Treasury Secretary Timothy Geithner talked about the Obama administration’s support for corporate tax reform during and after a speech on Wednesday.

The speech, at Johns Hopkins University’s School of Advanced International Studies, was mainly about the economic relationship between China and the U.S. However, Geithner remarked on tax reform toward the end of his speech and was asked about it afterward, ahead of a meeting planned for Friday with corporate CFOs from companies such as Microsoft and Cisco Systems.

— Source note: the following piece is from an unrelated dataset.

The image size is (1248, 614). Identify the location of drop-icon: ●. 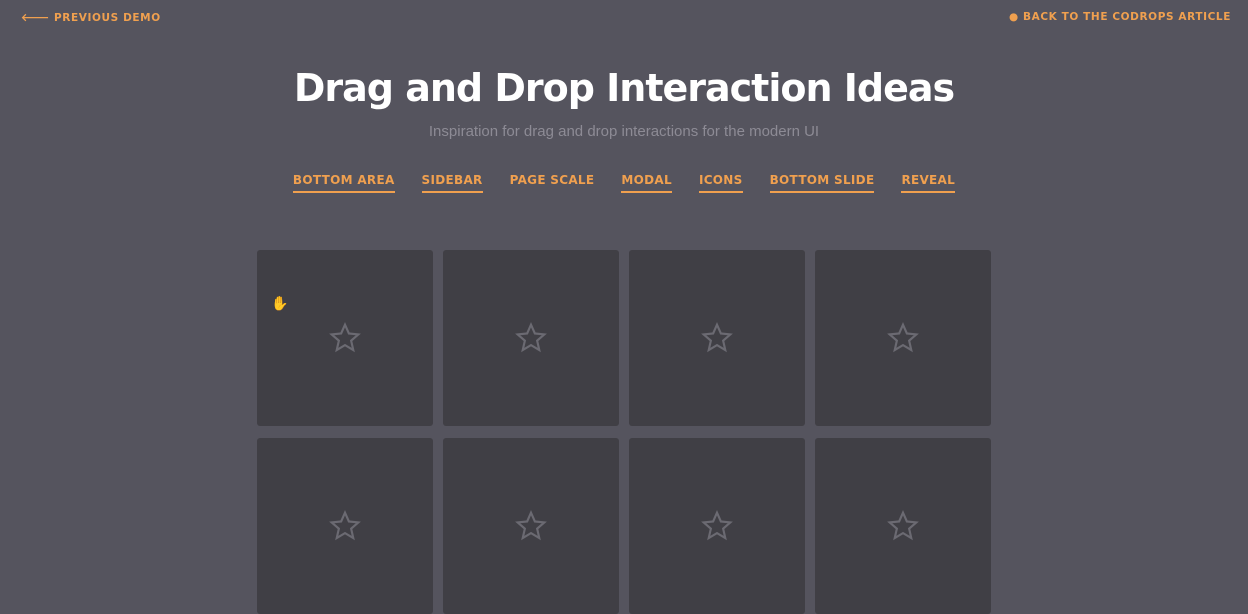
(1016, 17).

“And we must restore fiscal responsibility,” Geithner said during the speech. “This will require the government to spend less and spend more wisely, so that we can afford to make the investments that are critical to future growth. And it will require tax reform that produces a system that is more simple and more fair, that encourages growth and investment, and that will help restore fiscal sustainability.”

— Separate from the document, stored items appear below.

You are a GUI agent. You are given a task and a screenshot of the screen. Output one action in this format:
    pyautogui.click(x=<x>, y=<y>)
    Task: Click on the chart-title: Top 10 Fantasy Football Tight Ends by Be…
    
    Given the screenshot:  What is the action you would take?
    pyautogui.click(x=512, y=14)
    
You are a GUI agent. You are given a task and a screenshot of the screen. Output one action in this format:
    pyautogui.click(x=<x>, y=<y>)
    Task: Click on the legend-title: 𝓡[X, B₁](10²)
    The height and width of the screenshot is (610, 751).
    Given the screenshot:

After the speech, according to Reuters, he elaborated on the administration’s plans for tax reform. “"We're examining whether we can find political support for a comprehensive tax reform — revenue neutral — but that would improve incentives for investing in the United States,” he said.

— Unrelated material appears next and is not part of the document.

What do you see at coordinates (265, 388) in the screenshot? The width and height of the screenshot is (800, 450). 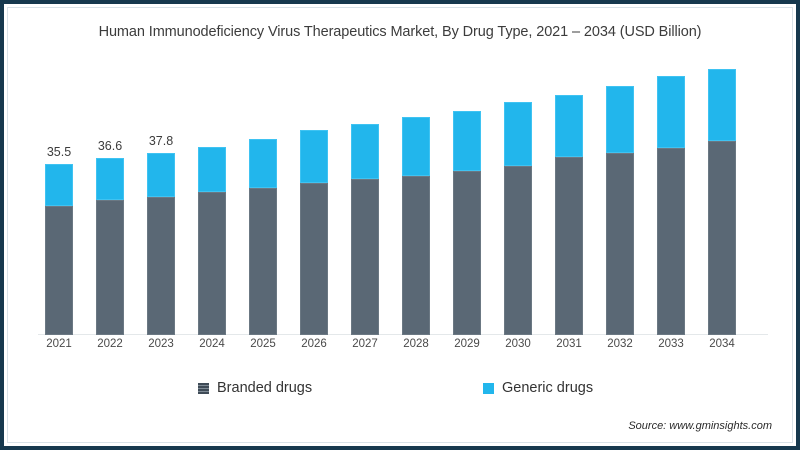 I see `legend-label: Branded drugs` at bounding box center [265, 388].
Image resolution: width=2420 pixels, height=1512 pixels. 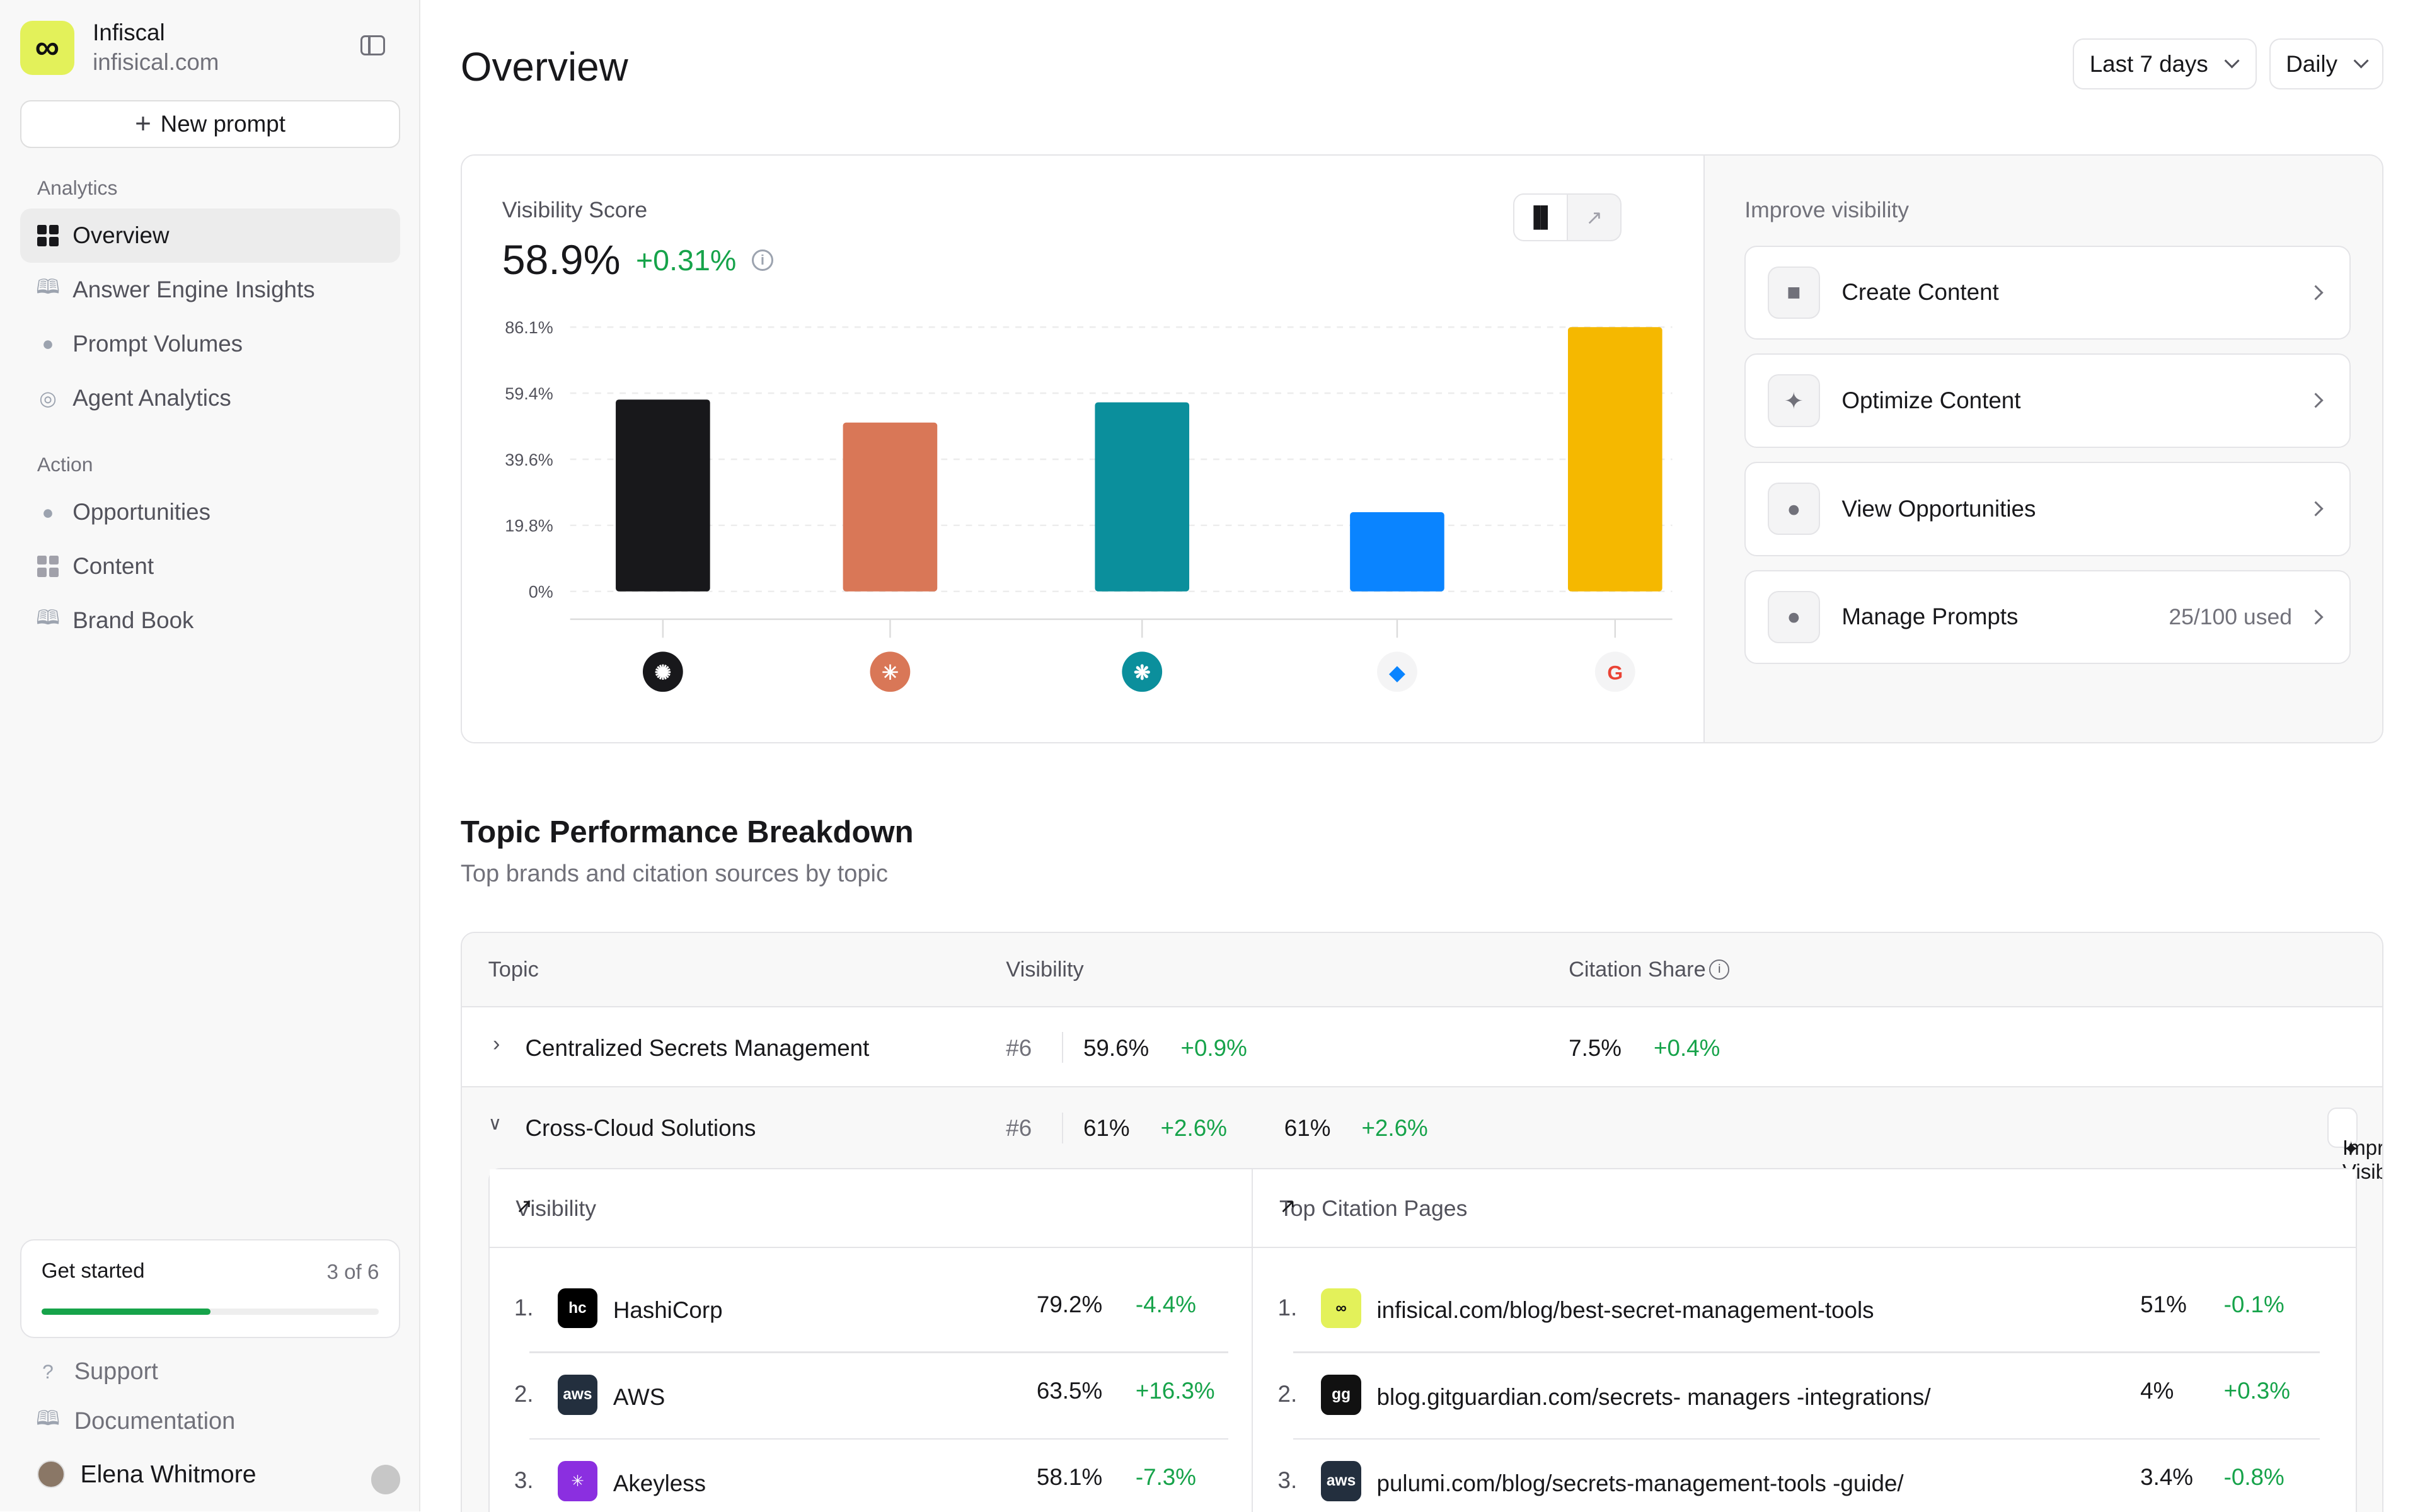 I want to click on manage-prompts-button: ● Manage Prompts 25/100 used, so click(x=2048, y=618).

Geithner also drew a distinction between the statutory corporate income tax rates of up to 35 percent and corporations’ effective tax rates, which are frequently lower. Many proponents of lowering the corporate tax rate point out that the relatively high statutory corporate tax rate makes the U.S. uncompetitive with other industrialized countries. "Although our effective tax rates for corporates are roughly even, our rates are roughly the average of the other major economies; our statutory rates are much higher," he said.

Geithner, however, noted that corporations might decide where to invest depending on the tax rates in effect. “There are limits [to what] we can do in terms of how we can go about reform without taking .... that into consideration," he said, according to Reuters.